Après la Commune, Victor Franconi prit la direction du Cirque d’Hiver et du Cirque d’Été. Victor Franconi s’éteignit en 1897 : il fut inhumé dans la chapelle Franconi du Père-Lachaise.
Lui survécut son fils Charles (1844-1910), lui aussi écuyer et professeur, mais la période de gloire était terminée pour la dynastie.
Reste à préciser que la tradition du cirque n’est pas morte dans la famille : à Saint-Cloud, le cirque d’Alexandra Franconi perpétue aujourd’hui cette vocation.
Les Loyal dit Blondin
A l’époque où les Franconi entament leur dynastie circassienne, une autre dynastie voit le jour. Anselme Pierre Loyal, surnommé Blondin (1753-1826), un artiste ayant travaillé comme sellier et artificier chez les Franconi à Lyon, puis à Paris à la fin du XVIIIe siècle, crée un cirque avec ses quatre fils : Pierre (1791-1848) dit Blondin Ainé ; Pierre Claude (1795-1867) dit Blondin Cadet ; Antoine Joseph (1800-1853) et Xavier Joseph (1805-1849) dit Lami. À la mort d’Anselme Pierre, le Cirque familial fut co-dirigé par les 4 frères. Pierre Claude Loyal reprit la Direction du Cirque au décès de ses frères.
Si le nom de "Loyal" devient célèbre dans le monde de l’équitation et du Cirque, il s’impose réellement comme "emblème" du présentateur-régisseur de spectacle (le fameux "Monsieur Loyal", devenu générique) au cours de la génération suivante, en 1859, lorsque Théodore Loyal (1829-1869) puis ses frères Leopold (1833-1889) et Arsène Désiré (1838-1905) se succèdent au poste de régisseur attitrés des Cirques d’Éte, Hiver puis du Nouveau Cirque à Paris jusqu’au début du XXe siècle.
Pierre Claude LOYAL (1795-1867) fut inhumé dans le petit cimetière Saint-Jean de Caen (14) où son tombeau existe encore.
- Tombeau Loyal du cimetière St Jean de Caen
Léopold LOYAL (1833-1889) fut quant à lui inhumé dans la 92ème division du Père-Lachaise.
Une des filles de Pierre-claude, Olive Célina LOYAL (1833-1918) épousa Jean-Baptiste Théodore RANCY (1818-1892) : elle donna ainsi naissance à une nouvelle dynastie circassienne.
Les Rancy
La dynastie Rancy débute vraiment avec Jean-Baptiste Théodore Rancy (1818-1892).
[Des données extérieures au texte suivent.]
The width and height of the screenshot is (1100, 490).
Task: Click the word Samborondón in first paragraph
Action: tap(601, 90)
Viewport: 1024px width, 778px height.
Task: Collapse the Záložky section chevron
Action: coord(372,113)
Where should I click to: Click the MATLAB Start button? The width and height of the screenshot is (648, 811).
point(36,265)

Fils d’un couple de danseurs de corde, il apprit avec eux le métier. Après avoir exercé plusieurs métiers, il intégra le cirque Franconi où il se fit remarquer pour ses talents de dompteur hippique (il fut même durant trois ans écuyer du tsar de Russie). En 1854, il intégra le cirque Loyal où il rencontra sa future femme. Il monta alors son propre cirque. En 1860, le cirque Rancy comptait 116 personnes et 75 chevaux. Il offrit un spectacle en Egypte dans le cadre de l’inauguration du canal de Suez : l’impératrice Joséphine et le Khédive y participèrent. Il licencia sa troupe en 1870 pour prendre sa retraite, mais l’ennui le gagna : il remonta alors une troupe et fit construire des cirques en dur un peu partout en Francen comme celui de Lille, de Rouen, ou encore d’Amiens qu’il inaugura avec Jules Verne. Théodore Rancy dirigea son cirque, désormais célèbre, jusqu’à la fin de sa vie, passant progressivement la main à ses enfants qui se marièrent dans le milieu.
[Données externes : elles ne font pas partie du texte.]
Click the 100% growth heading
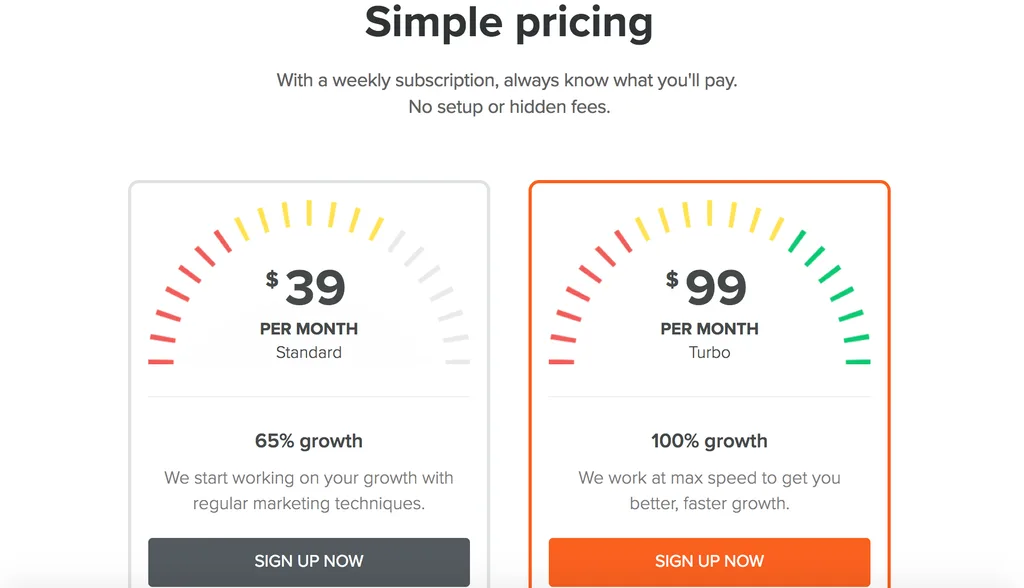point(709,441)
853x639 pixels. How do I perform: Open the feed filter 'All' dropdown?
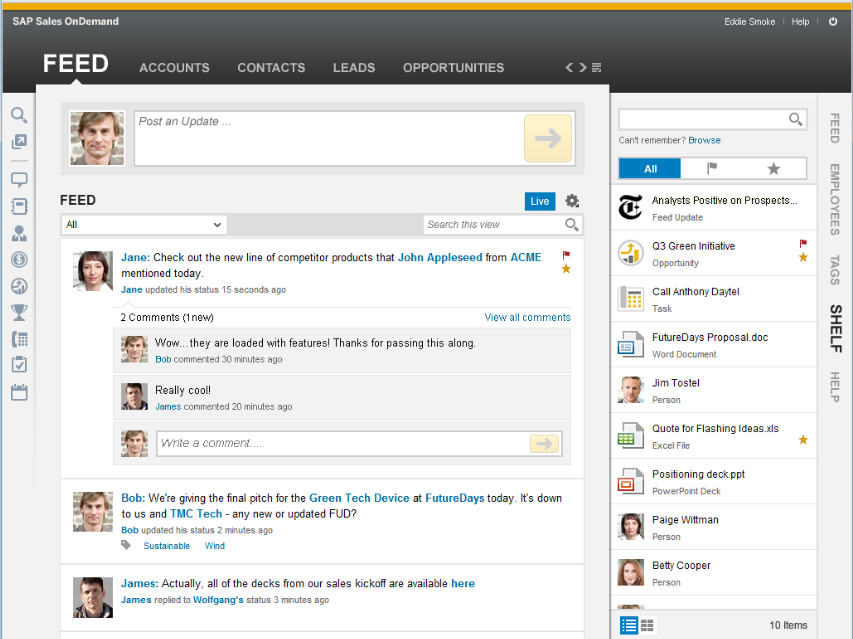coord(143,225)
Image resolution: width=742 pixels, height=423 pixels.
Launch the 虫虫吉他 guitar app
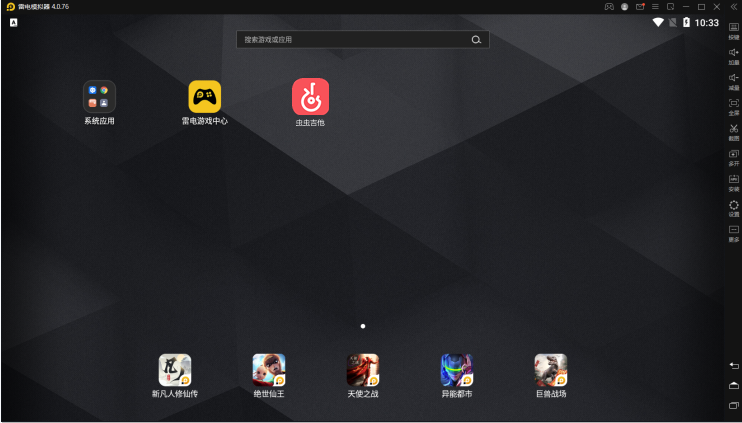(x=310, y=97)
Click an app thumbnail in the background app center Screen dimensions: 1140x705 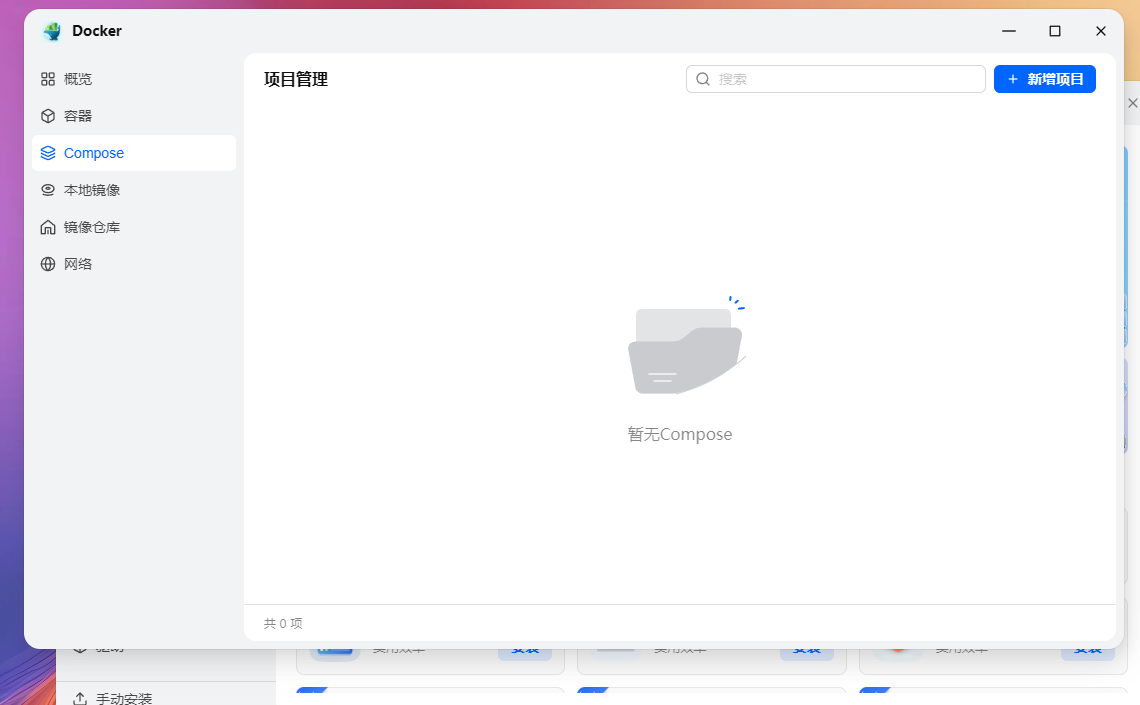(335, 647)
Longtemps favorable à un enterrement à Chalais (16) où il était né, il changea finalement d’avis et selon sa volonté fut inhumé à Lyon (69), au cimetière de la Guillotière, dans un magnifique mausolée décoré de deux têtes de chevaux.
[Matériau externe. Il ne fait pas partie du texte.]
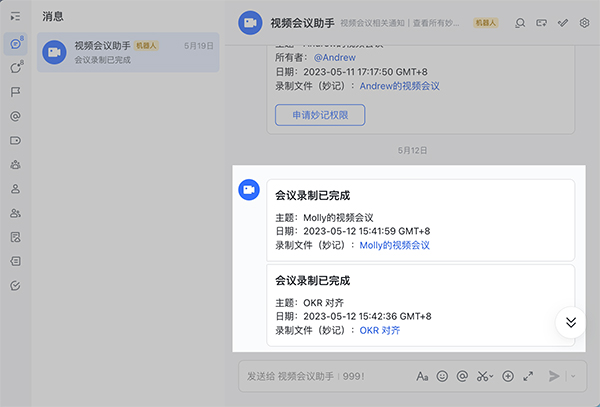Expand the left sidebar with the top toggle icon
This screenshot has height=407, width=600.
[15, 17]
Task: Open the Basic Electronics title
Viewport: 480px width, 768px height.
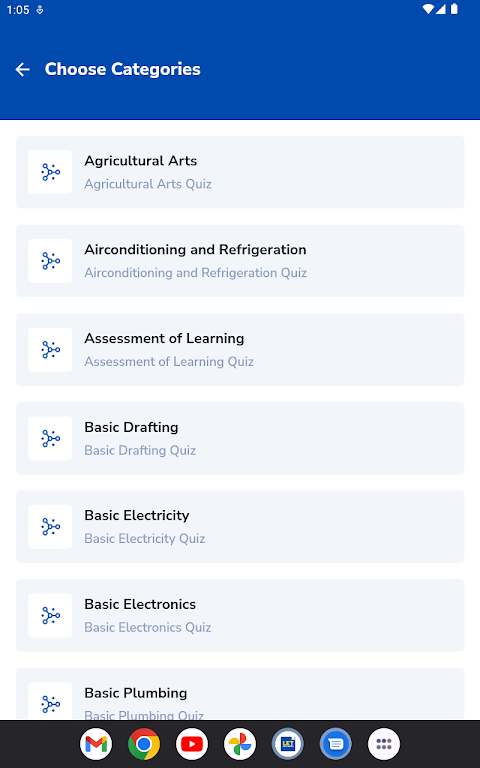Action: pos(140,604)
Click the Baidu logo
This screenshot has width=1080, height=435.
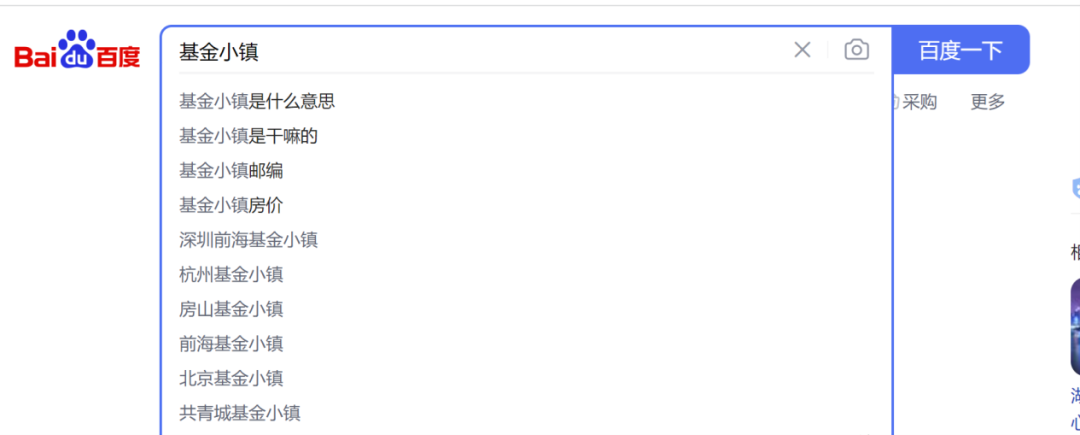(x=77, y=50)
Ses enfants prirent la suite : Adèle et Sabine, écuyères ; Justin Théodore, caissier de cirque puis clown ; Napoléon, qui épousa Marie Gallici, issue d’une famille de magiciens, et surtout Alphonse (1861-1932), qui reprit la direction du cirque après la mort de son père. Les spectacles d’hiver sont donnés dans les salles de Lyon et de Genève, construites par son père.
Alphonse monte alors des pantomimes avec une distribution étoffée par les meilleurs artistes de l’époque. Il épouse la dresseuse Jeanne Bidel, fille du grand dompteur Jean-Baptiste François Bidel et de Marie Grenouillat.
- tombe du dompteur Alexiano (Jean-Baptiste Grenouillat : 1846-1918)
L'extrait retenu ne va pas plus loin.